For Bare Bones, Adams deliberately chose classic wedge monitors over in-ears. This creates intimacy and connection with the audience, but also introduces feedback risks in acoustically live venues like Pompeii’s ancient amphitheatre. “It’s not always easy in these acoustically precious venues that equally respond to the wedges,” Holtz admits. Yet despite being a simple cardioid (unlike the hypercardioid KMS 105), the KMS 104 Plus handles feedback impressively well. “Bryan’s got serious volume, that’s our advantage. I wouldn’t want to try this with a delicate voice.”

The concert grand piano gets special treatment: four Neumann MCM 114 systems to capture its magic. An ORTF pair near the hammers delivers articulation and sparkle, while two more MSM 114s at the sound holes add warmth and body to the sound.

Beyond their sonic qualities, the MCM system’s practicality is what wins Holtz over. “You’re genuinely fast with MCM. But what really gets me is the modular construction with four separate parts I can swap out independently. If a capsule gets wet, just replace the capsule. If a cable fails, sqap the cable. There’s no need for a whole new mic.”

Magnetic mounts make piano positioning more effortless than ever, and their versatility extends far beyond. “With Die Ärzte, I now run nine MCMs on drums. The MCM 114 works beautifully on everything: trombone, tuba, acoustic guitar, and accordion. One mic for everything, and it always sounds right.”

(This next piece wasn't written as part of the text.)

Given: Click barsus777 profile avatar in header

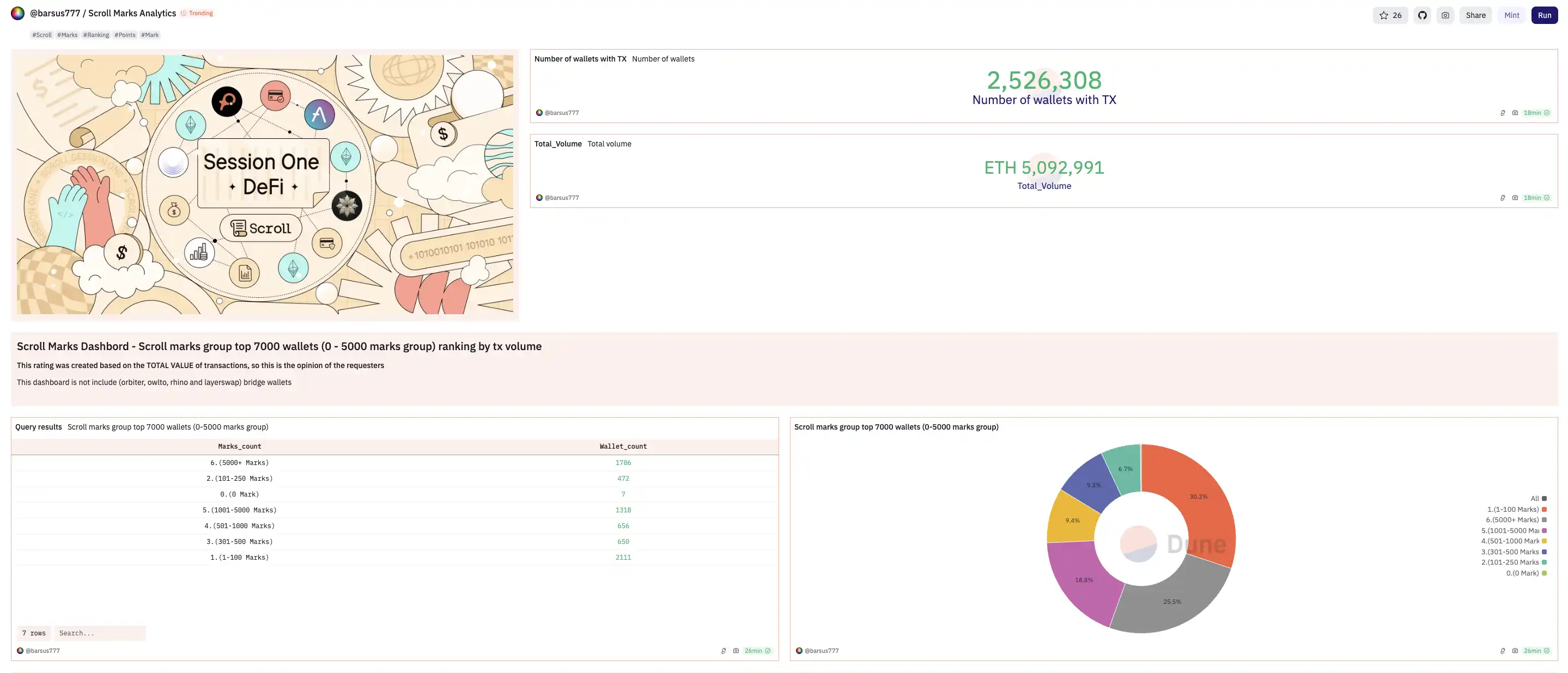Looking at the screenshot, I should point(17,14).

Adams’ acoustic guitar uses a Neumann KM 185. The mic’s tight pattern blocks out the stage monitors while mixing with the guitar’s pickup to capture both clarity and natural tone.

Bryan Adams Pompeii

“Playing Pompeii and not recording it should be illegal,” Holtz joked before the show. The recording setup matched the live mix’s care and simplicity. Pairs of KMR 81 shotgun microphones and KM 185s at both sides of the stage captured ambience. “They’re a notch more neutral than other options,” he explains. “Applause sounds like applause, not like frying onions.”

To capture the full experience, a KU 100 dummy head was used in front of the stage, not just for posterity, but as an invaluable reference so Adams can hear the concert from a listener’s seat. On larger shows with in-ears, this signal also feeds into the monitor mix.

Whenever possible, Holtz extends his trust in Neumann technology to his monitors. Ahead of three 2024 shows at London’s Royal Albert Hall, he worked with a full KH loudspeaker system. Though it can’t match a concert PA’s sheer sound pressure levels, the translation is convincing. “With the big KH 420s and KH 870 subwoofer combo, you get remarkably close to the live experience while maintaining incredible resolution.”

“Playing Pompeii and not recording it should be illegal”

This consistent commitment to one manufacturer for critical signal chain components gives Holtz unshakeable confidence in unpredictable scenarios. “It removes so much stress because I can trust my sources, no matter which console turns up or how the PA is configured – all the variables I can’t always control.”

Looking back at his decisions in Pompeii, Holtz’s verdict is straightforward: “We’d do it exactly the same way again.”

Sometimes the best production really does come down to less is more – an artist, their instrument, and 2,000 years of acoustic history doing what they do best.